====== TEXT SHOWN

The Reach Of Employee State Insurance Benefit Expanded
In the exercise of its powers under the Employee State Insurance Act, 1948 (“Act”), the Ministry of Labour and Employment has increased the wage limit for coverage of employees from INR 7,500 per month to INR 10,000 per month. This change came into force from October 1, 2006. The daily rates of benefit, which are used for the computation of the social security benefits available to the employees under the Act, have also been amended.
Under the Act, the Employees State Insurance Scheme of India (“ESI Scheme”) provides protection and benefits to employees and their dependents in contingencies such as sickness, maternity, death and disablement due to an injury during performance of employment or occupational disease. This Act thus requires employers to contribute towards one of the few statutory social security benefits to employees.
In the first instance, the Act is applicable to all factories. However the Act empowers the State Governments to extend the provisions of the Act to any other establishments or class of establishments, industrial, commercial, agricultural or otherwise. Previously, the State Governments had, by notification, extended the provisions of the Act to certain establishments which employ 20 or more employees, each of whom drew wages of less than INR 7,500.
Under the Act, the employer and the employee are required to make the respective contributions only in respect of the employees eligible for such insurance cover, i.e., employees whose wages are within the threshold limit which is now increased to INR 10,000. The employer is required to contribute 4.75% of the wages of the employee towards the ESI Scheme, while the employee’s contribution is 1.75% of wages. Insured employees earning upto INR 50 per day are exempted from making the contribution, however, the employer’s share of contribution is payable.
While the amendment has been effected to keep up with the wage increases in most sectors of the Indian economy, employees in several sectors, especially the IT sector where the wage levels are higher, will continue to be excluded from the applicability of the Act. In such cases, the employers may continue to provide non-statutory private medical insurance benefits as a good human resources measure.

============
====== DATASET SECTION

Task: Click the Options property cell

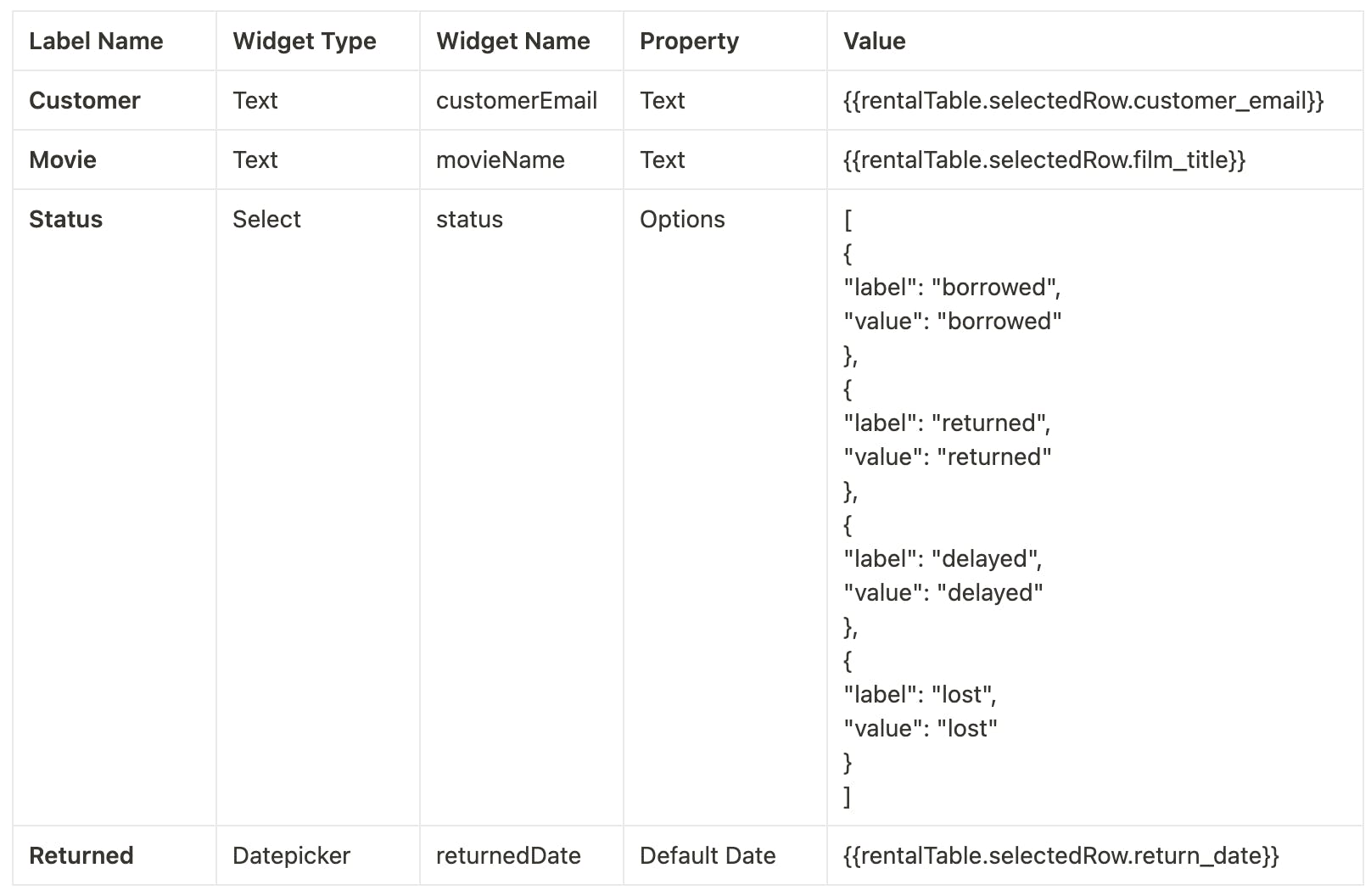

============

EXERCISE GOAL:
Decide whether each statement below agrees with the Employee State Insurance text, answering yes or no and quoting the words of the text that settle it.
1. The higher wage limit for coverage took effect on October 1, 2006.
2. An employee contributes 4.75% of wages to the ESI Scheme.
3. For insured employees earning up to INR 50 per day, neither the employee nor the employer has to contribute.

WRITTEN SOLUTION:
1. Yes: "This change came into force from October 1, 2006."
2. No: "while the employee’s contribution is 1.75% of wages"
3. No: "however, the employer’s share of contribution is payable"